Drowning is a major cause of accidental death globally, and the resulting cardiac arrest is fundamentally different from one caused by a sudden heart event. Cardiac arrest in a drowning victim is typically an asphyxial event, meaning it is caused by a severe lack of oxygen in the blood rather than a primary electrical problem with the heart. This distinction necessitates a specialized cardiopulmonary resuscitation (CPR) protocol that prioritizes immediate oxygen delivery to maximize the chance of survival.
Immediate Response: Safety and Activation
The first step in any water rescue scenario is to ensure the safety of the rescuer, as a second victim only complicates the situation. Before attempting to remove the person from the water, assess for potential hazards like strong currents, ice, or electrical dangers. Once the scene is safe, the victim must be quickly removed from the water and placed on a firm, flat surface to allow for effective CPR.
After removal, the rescuer should immediately check for responsiveness and breathing. If the victim is unresponsive and not breathing, or only gasping, emergency medical services (EMS) must be activated immediately by calling 911 or the local emergency number. If a second person is available, they should retrieve an Automated External Defibrillator (AED) while the initial rescuer begins the specialized resuscitation protocol.
The Critical Difference: Initial Rescue Breathing
The specialized CPR protocol for drowning victims addresses severe oxygen deprivation, or hypoxia. Unlike typical adult cardiac arrest where chest compressions are performed first (the C-A-B sequence), a drowning victim requires immediate oxygen, following the A-B-C (Airway, Breathing, Compressions) sequence.
Because the lack of oxygen is the underlying cause of the arrest, the protocol calls for five initial rescue breaths immediately after opening the airway. To deliver these breaths effectively, the rescuer must use the head-tilt/chin-lift technique to open the airway and then seal the person’s nose and mouth to create an airtight seal. Each breath should last about one second and be just enough to make the chest visibly rise.

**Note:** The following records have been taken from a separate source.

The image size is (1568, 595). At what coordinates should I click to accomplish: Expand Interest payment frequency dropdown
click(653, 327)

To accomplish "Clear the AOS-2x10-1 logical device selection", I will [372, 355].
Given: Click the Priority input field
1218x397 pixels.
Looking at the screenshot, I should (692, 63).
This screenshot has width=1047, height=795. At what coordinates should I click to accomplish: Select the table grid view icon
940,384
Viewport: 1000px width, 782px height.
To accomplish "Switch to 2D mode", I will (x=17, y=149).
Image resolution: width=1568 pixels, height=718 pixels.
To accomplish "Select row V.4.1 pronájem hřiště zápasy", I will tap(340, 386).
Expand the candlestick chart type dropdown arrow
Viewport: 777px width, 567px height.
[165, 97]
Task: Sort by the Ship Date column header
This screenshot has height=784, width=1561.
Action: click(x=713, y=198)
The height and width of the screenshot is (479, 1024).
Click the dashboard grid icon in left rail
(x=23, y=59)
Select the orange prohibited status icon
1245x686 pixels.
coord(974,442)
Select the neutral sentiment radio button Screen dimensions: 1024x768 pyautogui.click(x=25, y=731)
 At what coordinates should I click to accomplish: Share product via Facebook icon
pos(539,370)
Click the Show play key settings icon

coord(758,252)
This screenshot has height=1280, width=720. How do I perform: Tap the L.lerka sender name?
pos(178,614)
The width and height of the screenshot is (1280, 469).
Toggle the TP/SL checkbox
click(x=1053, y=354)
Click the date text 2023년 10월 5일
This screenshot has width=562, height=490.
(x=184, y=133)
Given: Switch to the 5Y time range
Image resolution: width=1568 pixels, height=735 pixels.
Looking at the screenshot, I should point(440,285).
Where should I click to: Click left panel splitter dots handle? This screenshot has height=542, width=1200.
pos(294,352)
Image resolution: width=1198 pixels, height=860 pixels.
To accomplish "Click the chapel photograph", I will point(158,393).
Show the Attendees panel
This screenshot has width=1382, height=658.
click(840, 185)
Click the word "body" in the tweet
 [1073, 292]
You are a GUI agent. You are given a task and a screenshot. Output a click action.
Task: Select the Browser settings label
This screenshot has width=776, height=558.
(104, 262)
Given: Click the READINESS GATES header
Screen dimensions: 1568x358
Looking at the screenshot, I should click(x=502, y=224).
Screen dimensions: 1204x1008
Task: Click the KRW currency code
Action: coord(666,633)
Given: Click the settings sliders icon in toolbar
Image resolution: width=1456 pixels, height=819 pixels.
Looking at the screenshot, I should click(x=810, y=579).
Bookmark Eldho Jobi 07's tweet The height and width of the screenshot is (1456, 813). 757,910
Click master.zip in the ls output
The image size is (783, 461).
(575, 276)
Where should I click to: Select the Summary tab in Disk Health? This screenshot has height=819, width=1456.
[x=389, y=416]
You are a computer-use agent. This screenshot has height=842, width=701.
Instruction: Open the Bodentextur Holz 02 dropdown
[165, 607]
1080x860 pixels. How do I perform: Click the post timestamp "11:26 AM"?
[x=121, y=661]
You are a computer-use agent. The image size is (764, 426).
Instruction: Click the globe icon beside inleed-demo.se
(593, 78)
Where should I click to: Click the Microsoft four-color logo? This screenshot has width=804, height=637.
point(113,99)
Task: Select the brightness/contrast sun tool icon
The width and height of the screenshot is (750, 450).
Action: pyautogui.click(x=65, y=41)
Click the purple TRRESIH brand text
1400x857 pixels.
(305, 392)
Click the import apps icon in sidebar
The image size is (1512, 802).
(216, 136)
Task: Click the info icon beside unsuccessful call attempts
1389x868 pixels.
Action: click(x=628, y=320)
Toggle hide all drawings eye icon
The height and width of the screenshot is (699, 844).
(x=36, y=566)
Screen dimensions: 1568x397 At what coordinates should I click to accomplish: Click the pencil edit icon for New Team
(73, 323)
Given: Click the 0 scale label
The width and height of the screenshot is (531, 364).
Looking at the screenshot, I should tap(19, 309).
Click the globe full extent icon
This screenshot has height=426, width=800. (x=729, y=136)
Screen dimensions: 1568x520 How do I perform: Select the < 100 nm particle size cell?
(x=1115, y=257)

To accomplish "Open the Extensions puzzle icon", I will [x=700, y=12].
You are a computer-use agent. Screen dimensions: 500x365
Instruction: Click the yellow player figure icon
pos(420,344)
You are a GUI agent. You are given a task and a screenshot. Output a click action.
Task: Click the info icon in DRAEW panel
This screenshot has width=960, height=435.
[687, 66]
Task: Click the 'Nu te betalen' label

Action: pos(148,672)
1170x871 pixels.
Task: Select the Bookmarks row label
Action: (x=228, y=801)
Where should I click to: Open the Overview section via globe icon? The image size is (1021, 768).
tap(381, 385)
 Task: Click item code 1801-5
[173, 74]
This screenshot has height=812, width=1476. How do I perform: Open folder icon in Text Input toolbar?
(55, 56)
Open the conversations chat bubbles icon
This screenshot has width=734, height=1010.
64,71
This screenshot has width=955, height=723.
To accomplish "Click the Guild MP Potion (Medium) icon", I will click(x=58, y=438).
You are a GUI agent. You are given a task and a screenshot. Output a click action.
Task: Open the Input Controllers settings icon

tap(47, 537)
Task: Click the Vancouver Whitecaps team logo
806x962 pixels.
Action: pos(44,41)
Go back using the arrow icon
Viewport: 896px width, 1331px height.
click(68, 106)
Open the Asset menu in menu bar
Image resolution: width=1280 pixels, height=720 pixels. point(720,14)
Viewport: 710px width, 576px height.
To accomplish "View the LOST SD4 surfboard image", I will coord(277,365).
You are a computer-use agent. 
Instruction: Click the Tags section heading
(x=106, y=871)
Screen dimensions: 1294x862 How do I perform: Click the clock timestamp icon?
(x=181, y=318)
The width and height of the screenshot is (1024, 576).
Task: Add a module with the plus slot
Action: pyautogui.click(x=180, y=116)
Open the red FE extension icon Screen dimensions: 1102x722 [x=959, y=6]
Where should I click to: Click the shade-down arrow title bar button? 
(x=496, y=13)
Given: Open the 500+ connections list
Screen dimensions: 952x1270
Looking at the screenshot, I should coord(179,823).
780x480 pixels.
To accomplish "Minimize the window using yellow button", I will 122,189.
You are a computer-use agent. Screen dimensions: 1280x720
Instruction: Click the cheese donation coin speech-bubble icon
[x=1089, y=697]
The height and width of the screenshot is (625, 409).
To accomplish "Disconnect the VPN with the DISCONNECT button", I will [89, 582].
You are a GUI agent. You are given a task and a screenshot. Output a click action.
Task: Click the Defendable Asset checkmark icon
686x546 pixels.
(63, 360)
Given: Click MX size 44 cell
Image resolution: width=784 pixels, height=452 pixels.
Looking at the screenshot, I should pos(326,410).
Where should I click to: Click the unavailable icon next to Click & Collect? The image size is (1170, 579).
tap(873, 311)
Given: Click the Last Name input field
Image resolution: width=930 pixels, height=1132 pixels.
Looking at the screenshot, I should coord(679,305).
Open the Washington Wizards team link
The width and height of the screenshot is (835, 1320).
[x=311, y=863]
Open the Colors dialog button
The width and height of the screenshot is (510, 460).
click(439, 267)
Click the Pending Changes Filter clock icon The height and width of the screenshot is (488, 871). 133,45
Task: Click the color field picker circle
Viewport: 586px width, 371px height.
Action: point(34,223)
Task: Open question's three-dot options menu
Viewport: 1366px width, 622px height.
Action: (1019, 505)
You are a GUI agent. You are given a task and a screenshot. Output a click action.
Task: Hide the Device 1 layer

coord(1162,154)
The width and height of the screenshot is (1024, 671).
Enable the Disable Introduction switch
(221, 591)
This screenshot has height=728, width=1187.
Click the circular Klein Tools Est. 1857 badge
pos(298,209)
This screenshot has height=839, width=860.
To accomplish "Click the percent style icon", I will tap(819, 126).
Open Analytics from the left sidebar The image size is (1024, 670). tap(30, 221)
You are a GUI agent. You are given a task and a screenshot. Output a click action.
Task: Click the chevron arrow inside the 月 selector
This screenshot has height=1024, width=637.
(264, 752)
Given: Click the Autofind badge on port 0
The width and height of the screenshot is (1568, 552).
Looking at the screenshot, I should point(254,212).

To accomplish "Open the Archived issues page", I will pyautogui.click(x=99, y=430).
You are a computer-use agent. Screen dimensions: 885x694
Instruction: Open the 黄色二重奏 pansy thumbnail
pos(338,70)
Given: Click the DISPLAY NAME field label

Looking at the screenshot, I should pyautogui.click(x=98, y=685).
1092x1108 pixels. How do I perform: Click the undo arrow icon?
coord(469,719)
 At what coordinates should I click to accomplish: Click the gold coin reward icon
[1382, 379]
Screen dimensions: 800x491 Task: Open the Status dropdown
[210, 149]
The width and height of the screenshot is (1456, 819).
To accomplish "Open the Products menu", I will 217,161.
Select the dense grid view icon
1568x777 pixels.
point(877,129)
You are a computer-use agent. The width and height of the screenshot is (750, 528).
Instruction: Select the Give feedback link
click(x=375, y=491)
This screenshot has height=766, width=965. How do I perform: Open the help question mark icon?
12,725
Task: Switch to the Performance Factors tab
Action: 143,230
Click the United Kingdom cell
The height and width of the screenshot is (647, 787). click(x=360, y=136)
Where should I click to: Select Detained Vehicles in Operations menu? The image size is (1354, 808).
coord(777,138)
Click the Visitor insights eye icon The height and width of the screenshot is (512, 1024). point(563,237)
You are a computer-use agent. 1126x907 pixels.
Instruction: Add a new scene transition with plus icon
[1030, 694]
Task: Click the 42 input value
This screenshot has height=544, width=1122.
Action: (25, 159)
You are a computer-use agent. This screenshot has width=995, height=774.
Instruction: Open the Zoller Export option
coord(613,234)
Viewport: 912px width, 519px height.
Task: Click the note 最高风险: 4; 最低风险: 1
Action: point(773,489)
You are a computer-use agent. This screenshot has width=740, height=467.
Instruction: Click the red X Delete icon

If the first breath does not make the chest rise, the rescuer should quickly reposition the head and attempt the second breath. Delivering these five breaths without delay is the most important intervention, as the goal is to quickly oxygenate the remaining blood supply. Only after these five breaths are delivered does the rescuer transition to the ongoing cycle of chest compressions and ventilations.
Continuing Resuscitation: Compression and Ventilation Cycles
Following the five initial rescue breaths, the rescuer immediately starts the continuous cycle of chest compressions and rescue breaths. For adults, children, and infants with a single rescuer, the standard ratio of 30 chest compressions followed by two rescue breaths (30:2) is used. This combination ensures that the newly oxygenated blood is circulated throughout the body, particularly to the brain and heart.
Chest compressions must be performed at a rate of 100 to 120 compressions per minute, pushing hard and fast in the center of the chest. The depth should be at least two inches for an adult, ensuring that the chest fully recoils between each compression to allow the heart to refill with blood. Minimizing interruptions to chest compressions is paramount for maintaining blood flow.
The two rescue breaths should be delivered quickly after every 30 compressions, maintaining the one-second duration for each breath. If an AED arrives, it should be applied immediately after drying the victim’s chest, and the rescuer should follow the device’s voice prompts while continuing CPR between AED analyses and shocks. Resuscitation must continue without stopping until EMS personnel take over, the victim shows clear signs of life, or the rescuer is too exhausted to continue.